Una aventura de Celia es  una obra realista desarrollada en un acto y cuatro cuadros con el realismo fantástico propio de Elena Fortún. Está protagonizada por personajes bien conocidos por los espectadores puesto que se trata de una adaptación a la escena de los cuatro últimos capítulos del libro Celia en el colegio. El fuerte componente dialogal de las historias de Celia facilita la conversión de la mayor parte del relato en primera persona hecho por la propia Celia en diálogo directo. Otra parte de este relato se transforma en acotaciones escénicas, especialmente al inicio de la pieza. Este importante cambio de género implica dar voz a los animales (cigüeña, lechuza…) y presentar la incursión de Celia en el mundo mágico de los cuentos como algo que realmente ha ocurrido, mientras que este mismo episodio contado por Celia se puede entender como producto de su desbordada imaginación.

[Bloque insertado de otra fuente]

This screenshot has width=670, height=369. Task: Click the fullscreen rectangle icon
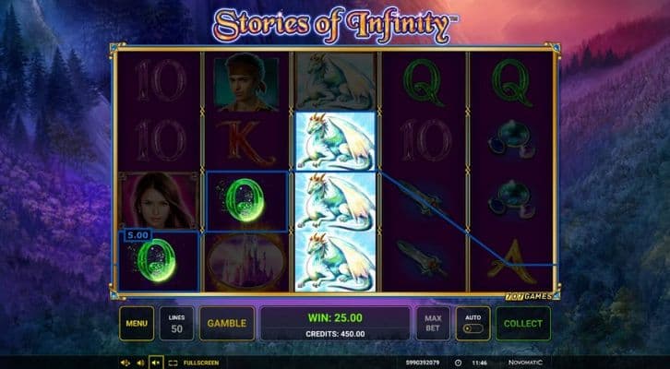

Una vez más, la pieza está salpicada de canciones populares, juegos infantiles, dichos y retahílas que recrean con total veracidad el mundo infantil más auténtico que la autora observaba a su alrededor.

Por último, Luna lunera es también una comedia en un acto y cuatro cuadros pero en este caso escrita para muñecos de guiñol. Desarrolla, con el ritmo vertiginoso propio de estos muñecos, una historia de reyes, brujas y cigüeñas presidida por la luna y plagada de canciones, juegos, burlas y dichos infantiles. Todo ello con unos planteamientos escénicos realmente eficaces que Salvador Bartolozzi supo llevar al escenario con su habitual maestría, lo que le valió el elogio unánime de la crítica tras su estreno el 16 de febrero de 1930 en el teatro de La Comedia de Madrid.

En suma, Elena Fortún reúne en su Teatro para niños una serie de piezas perfectamente insertas en el imaginario infantil que, en parte, ella misma ha contribuido a crear. La materia dramática procede de cuentos populares y relatos de su época, que toman forma teatral en distintas modalidades mediante sencillos pero efectivos recursos que la autora sabe manejar con habilidad.